Cenerentola a Roma: non scende a compromessi con Francesco Di Giacomo

Scordatevi pure la Cenerentola delle favole, tutte quelle che avete visto ballare sulle punte con scarpette che distruggono i piedi, volteggiare sul ghiaccio e con la squadra Disney, fare carte false per uno straccio di principe al cinema, o quelle fashion addicted che ucciderebbero per una scarpetta di cristallo.

Questa Cenerentola balla sui luoghi comuni, i principi azzurri, le scarpette scomode, le mantenute regali, e quel lieto fine che ci propinano come un mantra per digerire i compromessi del mondo.

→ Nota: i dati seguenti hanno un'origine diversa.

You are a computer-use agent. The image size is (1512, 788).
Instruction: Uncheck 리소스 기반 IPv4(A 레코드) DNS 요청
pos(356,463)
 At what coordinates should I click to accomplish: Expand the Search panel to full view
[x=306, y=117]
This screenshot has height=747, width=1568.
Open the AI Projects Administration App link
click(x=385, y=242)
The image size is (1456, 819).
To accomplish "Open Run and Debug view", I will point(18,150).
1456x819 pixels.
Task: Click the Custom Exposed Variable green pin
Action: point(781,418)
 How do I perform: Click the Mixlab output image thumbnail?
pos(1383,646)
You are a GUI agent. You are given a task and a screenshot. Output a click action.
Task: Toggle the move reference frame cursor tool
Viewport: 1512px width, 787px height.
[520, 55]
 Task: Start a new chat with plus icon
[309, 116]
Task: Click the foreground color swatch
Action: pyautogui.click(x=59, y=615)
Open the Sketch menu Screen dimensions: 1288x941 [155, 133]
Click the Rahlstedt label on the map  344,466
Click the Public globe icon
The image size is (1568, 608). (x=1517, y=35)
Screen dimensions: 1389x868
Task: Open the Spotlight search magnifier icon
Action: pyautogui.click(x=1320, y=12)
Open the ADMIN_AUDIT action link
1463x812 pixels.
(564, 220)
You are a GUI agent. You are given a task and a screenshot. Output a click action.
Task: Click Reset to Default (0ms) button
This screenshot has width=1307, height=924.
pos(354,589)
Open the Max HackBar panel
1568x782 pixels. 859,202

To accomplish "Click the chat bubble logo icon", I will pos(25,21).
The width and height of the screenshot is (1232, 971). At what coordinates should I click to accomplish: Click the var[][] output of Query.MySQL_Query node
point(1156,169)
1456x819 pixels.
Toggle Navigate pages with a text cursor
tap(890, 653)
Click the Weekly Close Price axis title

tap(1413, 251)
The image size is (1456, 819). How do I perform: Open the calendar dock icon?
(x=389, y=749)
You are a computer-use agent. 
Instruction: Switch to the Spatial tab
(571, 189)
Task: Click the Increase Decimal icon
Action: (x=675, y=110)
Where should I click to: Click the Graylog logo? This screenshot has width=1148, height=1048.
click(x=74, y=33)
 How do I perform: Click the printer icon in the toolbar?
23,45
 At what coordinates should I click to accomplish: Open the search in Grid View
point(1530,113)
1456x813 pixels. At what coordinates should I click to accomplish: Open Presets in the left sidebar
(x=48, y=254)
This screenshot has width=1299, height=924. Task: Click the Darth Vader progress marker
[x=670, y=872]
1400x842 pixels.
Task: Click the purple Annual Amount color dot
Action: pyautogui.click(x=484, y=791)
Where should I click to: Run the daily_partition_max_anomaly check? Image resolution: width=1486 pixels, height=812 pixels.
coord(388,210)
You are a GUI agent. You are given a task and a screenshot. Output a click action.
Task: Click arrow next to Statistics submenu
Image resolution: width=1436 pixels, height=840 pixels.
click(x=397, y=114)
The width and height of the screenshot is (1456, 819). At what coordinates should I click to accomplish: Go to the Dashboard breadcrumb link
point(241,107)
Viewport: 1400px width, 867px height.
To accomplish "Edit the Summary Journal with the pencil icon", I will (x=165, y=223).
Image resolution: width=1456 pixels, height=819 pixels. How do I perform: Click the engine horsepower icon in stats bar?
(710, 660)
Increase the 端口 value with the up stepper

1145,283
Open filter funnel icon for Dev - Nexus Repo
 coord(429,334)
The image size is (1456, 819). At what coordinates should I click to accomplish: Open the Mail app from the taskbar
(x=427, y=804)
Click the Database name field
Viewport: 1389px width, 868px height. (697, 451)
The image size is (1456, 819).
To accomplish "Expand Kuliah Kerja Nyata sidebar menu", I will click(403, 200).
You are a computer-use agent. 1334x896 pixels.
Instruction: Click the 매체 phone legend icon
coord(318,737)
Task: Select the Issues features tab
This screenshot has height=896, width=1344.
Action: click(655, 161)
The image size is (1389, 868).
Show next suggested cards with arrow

E di un'altra pasta, forgiata dalla realtà, ha il corpo flessuoso della DanzAttrice italo-sudanese Ashai Lombardo Arop, e la voce di un principe del progressive rock come Francesco Di Giacomo, pronto a dar parole, musica e presenza scenica a quella “parte mancante” della donzella rivoltosa.

Amore non è come sembra,
ma in questo ondeggiare di
culi e occhiali da sera
non c’è pace,
neanche il cuore più attrezzato
arriva alla fine del mese.
Francesco Di Giacomo

La signora in questione non scende a compromessi e tra monologhi, musica, teatrocanzone e un discorso sull'amore, questa sera si esibisce con Francesco Di Giacomo "Cenerentola La parte mancante" sul palco della Sala Petrassi dell'Auditorium Parco della Musica di Roma, seguita da una tournée nei teatri italiani prodotta da Fattore K. di Giorgio Barberio Corsetti. 

Cenerentola è un pretesto per riflettere, attraverso la favola di tutte le favole, sul mondo che ci circonda, che ci creiamo ogni giorno attraverso stimoli e modelli esterni ma anche rielaborazioni nella nostra mente. Una Cenerentola che prende corpo in differenti situazioni attraverso testi, suoni, immagini, tanta musica e canzoni che mostrano storie del nostro quotidiano, sublimate dall’apporto tecnologico come strumento complementare di comunicazione. Cenerentola è uno spettacolo multimediale che offre spunti e ragionamenti per una riflessione sull’indecifrabilità di questo presente ricco di “possibilità” ingannevoli che ci fanno intravedere una parvenza di riscatto a buon mercato. Queste “possibilità”, come “la scarpetta” di Cenerentola, diventano le nostre “favole” quotidiane, sempre maggiori, sempre più diffuse dietro le quali abbiamo imparato presto a nasconderci. Cenerentola punta alla tempia della favola e fa fuoco facendo saltare in un solo colpo il conforto dei luoghi comuni sull’amore e sul riscatto degli ultimi che, chissà perché o per quale mano fortunata, dovrebbero avere un premio.